Let's begin by defining a few important terms. Throughout this book you will find that the word contrast has different meanings depending on whether I am referring to the contrast of the subject you are photographing or the negative that you will use to make the print. In general, the word contrast refers to the relative difference between dark and light areas of the subject or negative.
Note: In the world of digital photography the term dynamic range is often used instead of contrast when referring to the difference between the darkest and lightest tonal values in an image.
SUBJECT CONTRAST refers to the difference between the amounts of light reflected by the darker, or "shadow," areas of the scene and the lighter, or "highlight," areas (a dark door as opposed to a white wall, for example).

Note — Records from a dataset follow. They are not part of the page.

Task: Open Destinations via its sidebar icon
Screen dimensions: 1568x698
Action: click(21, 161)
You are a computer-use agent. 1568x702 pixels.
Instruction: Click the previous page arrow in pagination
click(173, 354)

Note: In the Zone System, the words shadow and highlight are often used as general terms to describe any darker or lighter areas of the scene.Areas of the scene that reflect more or less light are also called "values." Thus a white wall is said to be a "highlight value," and a dark wall could be called a "shadow value." These terms will become more familiar as we go along.
NEGATIVE CONTRAST refers to the relative difference between the more transparent areas of the negative and those that are more opaque. Because photographic negatives are actually coated with extremely thin layers of silver, they are said to have shadow densities and highlight densities.* The shadow densities are more transparent and correspond to the darker parts of the print.
The highlight densities are more dense and appear as the lighter areas of the print. If any of this is unclear, refer to the section of the Primer called Photographic Emulsions before going on.